▶ **About this exercise**
Here is the task for the records below: repeat exactly the lines from the one with "The height and width of the screenshot is (511, 812)." to the one with "Task: Select the (fr, es)", both included, and nothing else.

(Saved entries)
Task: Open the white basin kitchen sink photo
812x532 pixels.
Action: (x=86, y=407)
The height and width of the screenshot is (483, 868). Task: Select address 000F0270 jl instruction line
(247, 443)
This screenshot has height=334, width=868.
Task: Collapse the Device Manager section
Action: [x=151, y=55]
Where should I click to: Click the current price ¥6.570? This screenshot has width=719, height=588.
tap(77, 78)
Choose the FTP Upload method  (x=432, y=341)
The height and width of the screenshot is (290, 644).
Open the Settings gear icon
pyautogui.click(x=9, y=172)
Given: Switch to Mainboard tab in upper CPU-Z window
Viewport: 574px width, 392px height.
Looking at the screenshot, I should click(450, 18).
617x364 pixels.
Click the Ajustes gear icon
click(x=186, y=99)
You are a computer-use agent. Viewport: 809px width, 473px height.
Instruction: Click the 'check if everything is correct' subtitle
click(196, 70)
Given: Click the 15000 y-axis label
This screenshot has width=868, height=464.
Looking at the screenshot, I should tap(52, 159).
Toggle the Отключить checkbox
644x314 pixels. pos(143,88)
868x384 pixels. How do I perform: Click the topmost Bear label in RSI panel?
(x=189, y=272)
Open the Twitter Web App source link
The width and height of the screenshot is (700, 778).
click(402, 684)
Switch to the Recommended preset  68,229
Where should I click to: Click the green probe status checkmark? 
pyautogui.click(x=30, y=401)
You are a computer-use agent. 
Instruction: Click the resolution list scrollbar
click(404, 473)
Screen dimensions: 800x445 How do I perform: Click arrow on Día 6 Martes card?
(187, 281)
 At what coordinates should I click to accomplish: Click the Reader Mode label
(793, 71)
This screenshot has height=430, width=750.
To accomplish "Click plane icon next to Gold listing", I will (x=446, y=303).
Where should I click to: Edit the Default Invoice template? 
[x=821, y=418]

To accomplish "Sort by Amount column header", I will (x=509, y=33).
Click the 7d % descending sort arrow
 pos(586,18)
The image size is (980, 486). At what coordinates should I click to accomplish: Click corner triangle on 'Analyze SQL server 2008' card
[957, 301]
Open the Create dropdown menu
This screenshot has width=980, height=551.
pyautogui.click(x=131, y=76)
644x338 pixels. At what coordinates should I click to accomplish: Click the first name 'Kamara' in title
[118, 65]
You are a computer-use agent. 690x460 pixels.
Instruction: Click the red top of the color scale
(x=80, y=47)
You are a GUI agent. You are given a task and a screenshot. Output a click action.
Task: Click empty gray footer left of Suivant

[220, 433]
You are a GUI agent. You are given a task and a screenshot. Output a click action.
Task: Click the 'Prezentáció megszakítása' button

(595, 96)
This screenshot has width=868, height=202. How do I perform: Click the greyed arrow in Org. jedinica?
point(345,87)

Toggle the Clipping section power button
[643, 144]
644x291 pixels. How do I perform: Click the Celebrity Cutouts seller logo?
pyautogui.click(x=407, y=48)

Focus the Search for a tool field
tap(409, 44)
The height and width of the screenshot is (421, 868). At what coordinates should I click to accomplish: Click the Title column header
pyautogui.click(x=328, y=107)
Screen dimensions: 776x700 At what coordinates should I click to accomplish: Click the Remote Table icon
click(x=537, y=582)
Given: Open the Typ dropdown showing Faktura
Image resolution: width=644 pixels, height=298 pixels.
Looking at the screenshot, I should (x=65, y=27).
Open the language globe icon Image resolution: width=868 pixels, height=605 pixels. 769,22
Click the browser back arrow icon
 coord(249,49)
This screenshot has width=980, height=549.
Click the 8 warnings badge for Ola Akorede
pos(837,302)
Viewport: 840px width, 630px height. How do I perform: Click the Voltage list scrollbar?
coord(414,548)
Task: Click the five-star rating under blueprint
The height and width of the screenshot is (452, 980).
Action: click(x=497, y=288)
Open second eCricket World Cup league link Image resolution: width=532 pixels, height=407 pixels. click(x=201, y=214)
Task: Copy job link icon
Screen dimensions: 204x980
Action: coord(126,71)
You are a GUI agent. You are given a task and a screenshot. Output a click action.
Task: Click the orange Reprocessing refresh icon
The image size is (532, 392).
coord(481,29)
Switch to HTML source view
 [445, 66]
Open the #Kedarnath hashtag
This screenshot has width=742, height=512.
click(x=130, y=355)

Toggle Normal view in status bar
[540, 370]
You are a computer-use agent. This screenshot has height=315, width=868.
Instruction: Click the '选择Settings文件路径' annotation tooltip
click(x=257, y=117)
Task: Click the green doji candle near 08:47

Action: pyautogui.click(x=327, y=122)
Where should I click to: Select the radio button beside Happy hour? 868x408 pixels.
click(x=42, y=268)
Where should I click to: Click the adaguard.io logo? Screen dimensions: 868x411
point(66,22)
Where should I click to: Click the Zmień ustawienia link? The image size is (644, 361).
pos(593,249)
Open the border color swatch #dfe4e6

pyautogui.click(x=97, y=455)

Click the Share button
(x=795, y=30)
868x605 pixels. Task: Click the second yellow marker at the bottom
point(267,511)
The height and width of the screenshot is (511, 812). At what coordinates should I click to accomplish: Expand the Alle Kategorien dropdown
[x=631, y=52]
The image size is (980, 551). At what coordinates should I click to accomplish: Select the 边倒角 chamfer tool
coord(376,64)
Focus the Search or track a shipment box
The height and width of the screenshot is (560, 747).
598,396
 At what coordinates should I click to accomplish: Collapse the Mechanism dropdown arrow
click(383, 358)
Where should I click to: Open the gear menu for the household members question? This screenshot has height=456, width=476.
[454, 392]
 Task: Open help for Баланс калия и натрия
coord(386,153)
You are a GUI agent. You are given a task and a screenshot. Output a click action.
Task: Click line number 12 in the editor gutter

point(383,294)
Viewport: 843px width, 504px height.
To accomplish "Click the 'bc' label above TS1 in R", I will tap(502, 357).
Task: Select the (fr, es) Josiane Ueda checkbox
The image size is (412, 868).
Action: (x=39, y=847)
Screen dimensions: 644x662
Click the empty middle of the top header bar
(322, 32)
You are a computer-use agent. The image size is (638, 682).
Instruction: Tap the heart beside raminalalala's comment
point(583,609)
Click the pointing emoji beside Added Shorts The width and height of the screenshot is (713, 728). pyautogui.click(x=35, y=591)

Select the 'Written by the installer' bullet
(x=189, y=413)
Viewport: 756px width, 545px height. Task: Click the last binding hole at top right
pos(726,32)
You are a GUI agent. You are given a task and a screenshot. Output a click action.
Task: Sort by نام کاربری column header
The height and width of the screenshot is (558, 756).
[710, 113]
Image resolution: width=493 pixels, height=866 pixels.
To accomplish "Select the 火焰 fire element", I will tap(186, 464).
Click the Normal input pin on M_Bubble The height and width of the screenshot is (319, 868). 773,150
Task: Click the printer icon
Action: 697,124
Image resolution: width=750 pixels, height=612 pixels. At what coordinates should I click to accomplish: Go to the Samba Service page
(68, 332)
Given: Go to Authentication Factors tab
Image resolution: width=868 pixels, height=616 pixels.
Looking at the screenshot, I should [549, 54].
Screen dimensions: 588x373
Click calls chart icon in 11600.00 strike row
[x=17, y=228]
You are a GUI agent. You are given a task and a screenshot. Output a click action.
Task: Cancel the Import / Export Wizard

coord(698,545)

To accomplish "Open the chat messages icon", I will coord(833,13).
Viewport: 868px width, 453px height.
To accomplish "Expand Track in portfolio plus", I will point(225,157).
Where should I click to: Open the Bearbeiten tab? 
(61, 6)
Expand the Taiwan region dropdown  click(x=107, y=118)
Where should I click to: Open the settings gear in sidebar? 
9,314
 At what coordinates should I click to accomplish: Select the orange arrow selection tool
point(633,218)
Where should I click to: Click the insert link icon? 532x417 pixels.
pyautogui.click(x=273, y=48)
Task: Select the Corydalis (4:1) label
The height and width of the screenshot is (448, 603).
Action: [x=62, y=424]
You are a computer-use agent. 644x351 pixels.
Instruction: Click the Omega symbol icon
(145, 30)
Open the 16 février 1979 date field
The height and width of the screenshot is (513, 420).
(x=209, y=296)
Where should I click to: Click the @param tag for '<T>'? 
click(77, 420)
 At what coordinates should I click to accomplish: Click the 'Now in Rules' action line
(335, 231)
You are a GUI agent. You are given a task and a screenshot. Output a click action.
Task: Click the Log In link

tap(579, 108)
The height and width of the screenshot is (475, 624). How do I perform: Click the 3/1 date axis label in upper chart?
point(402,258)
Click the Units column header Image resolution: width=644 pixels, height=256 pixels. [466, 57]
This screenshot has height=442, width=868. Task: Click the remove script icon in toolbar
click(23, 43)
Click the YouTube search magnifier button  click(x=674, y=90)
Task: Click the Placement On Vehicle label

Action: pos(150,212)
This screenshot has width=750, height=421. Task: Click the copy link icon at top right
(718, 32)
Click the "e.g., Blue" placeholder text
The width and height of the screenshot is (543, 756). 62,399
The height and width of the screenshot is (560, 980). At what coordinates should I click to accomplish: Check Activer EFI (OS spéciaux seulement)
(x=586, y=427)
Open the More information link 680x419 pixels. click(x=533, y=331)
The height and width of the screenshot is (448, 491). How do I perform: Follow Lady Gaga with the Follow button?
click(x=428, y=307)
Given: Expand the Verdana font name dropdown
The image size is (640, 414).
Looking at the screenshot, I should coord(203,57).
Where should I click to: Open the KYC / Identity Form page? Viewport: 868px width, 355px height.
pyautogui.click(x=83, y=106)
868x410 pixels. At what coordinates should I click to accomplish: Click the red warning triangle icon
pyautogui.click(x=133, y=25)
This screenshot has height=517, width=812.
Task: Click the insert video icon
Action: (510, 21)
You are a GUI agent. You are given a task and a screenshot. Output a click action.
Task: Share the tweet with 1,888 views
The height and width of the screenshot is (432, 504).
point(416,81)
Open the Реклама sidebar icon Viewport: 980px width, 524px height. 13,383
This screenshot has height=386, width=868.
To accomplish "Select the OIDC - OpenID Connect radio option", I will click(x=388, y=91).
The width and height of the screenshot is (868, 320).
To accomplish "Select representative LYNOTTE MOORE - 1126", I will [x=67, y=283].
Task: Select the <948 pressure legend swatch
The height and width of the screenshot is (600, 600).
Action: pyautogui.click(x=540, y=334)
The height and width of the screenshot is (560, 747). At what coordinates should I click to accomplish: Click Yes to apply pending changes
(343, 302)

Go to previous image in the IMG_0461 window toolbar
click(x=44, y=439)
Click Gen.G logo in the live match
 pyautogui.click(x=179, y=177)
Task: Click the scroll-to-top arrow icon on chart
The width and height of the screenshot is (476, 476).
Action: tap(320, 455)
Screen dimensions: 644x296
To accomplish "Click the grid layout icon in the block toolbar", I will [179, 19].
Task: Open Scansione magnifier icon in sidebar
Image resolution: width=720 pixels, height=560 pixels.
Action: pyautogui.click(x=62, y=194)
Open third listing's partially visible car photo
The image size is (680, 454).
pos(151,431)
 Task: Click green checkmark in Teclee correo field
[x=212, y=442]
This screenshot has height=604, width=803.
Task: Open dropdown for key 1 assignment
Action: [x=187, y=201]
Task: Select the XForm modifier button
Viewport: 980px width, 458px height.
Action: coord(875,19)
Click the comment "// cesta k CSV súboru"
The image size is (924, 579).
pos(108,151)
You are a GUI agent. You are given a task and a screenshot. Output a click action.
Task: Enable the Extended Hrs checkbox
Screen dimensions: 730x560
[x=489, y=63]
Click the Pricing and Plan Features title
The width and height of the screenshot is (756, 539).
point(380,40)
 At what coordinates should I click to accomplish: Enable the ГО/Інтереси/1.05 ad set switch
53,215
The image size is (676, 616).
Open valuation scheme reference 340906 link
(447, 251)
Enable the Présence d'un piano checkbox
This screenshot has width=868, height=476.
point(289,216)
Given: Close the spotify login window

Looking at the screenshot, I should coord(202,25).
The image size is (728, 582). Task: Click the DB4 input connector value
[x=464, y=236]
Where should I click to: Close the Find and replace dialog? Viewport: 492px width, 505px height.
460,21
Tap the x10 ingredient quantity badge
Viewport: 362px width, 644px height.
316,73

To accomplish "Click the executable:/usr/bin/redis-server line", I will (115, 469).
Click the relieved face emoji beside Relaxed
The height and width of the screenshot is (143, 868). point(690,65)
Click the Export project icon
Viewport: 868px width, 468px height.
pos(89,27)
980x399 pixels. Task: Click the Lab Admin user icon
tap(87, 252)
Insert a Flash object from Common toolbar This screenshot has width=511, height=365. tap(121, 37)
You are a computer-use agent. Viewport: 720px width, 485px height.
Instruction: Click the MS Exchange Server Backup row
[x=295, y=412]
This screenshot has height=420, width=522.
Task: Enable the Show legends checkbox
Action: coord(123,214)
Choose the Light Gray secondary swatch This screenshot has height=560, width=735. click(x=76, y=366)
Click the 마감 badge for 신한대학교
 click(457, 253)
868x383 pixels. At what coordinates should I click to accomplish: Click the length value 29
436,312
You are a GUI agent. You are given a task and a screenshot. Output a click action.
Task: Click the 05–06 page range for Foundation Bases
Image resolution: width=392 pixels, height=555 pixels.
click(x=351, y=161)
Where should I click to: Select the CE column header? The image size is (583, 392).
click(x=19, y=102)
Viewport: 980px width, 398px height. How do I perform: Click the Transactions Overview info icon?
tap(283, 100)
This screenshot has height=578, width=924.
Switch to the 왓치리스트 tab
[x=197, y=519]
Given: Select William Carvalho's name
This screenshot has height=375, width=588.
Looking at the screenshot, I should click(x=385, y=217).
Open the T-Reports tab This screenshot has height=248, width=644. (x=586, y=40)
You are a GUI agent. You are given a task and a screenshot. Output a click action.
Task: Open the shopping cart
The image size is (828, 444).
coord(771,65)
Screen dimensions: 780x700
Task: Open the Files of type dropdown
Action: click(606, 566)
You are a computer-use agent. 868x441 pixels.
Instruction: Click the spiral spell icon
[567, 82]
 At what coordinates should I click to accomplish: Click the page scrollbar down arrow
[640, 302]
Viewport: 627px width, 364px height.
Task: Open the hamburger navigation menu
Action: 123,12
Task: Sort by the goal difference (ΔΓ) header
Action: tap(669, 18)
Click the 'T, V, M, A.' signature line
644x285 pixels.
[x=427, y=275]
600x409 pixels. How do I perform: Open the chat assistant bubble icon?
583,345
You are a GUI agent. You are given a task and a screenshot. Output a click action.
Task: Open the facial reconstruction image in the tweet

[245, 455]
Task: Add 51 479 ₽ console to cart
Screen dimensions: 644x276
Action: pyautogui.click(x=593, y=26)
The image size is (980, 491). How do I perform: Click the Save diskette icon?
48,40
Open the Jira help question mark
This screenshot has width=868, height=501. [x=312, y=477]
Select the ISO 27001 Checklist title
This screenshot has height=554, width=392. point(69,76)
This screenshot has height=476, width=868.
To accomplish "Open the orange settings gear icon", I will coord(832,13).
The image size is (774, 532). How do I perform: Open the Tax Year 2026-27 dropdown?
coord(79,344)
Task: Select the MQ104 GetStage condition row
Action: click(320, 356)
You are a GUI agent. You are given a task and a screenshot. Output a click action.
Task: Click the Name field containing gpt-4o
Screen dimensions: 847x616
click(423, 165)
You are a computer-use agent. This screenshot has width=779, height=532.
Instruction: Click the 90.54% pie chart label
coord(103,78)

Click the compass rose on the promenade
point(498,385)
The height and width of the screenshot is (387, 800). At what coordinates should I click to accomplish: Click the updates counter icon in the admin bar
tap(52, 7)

▶ **Result**
The height and width of the screenshot is (511, 812). At what coordinates should I click to accomplish: Expand the Alle Kategorien dropdown
[x=631, y=52]
The image size is (980, 551). At what coordinates should I click to accomplish: Select the 边倒角 chamfer tool
coord(376,64)
Focus the Search or track a shipment box
The height and width of the screenshot is (560, 747).
598,396
 At what coordinates should I click to accomplish: Collapse the Mechanism dropdown arrow
click(383, 358)
Where should I click to: Open the gear menu for the household members question? This screenshot has height=456, width=476.
[454, 392]
 Task: Open help for Баланс калия и натрия
coord(386,153)
You are a GUI agent. You are given a task and a screenshot. Output a click action.
Task: Click line number 12 in the editor gutter

point(383,294)
Viewport: 843px width, 504px height.
To accomplish "Click the 'bc' label above TS1 in R", I will tap(502, 357).
Task: Select the (fr, es) Josiane Ueda checkbox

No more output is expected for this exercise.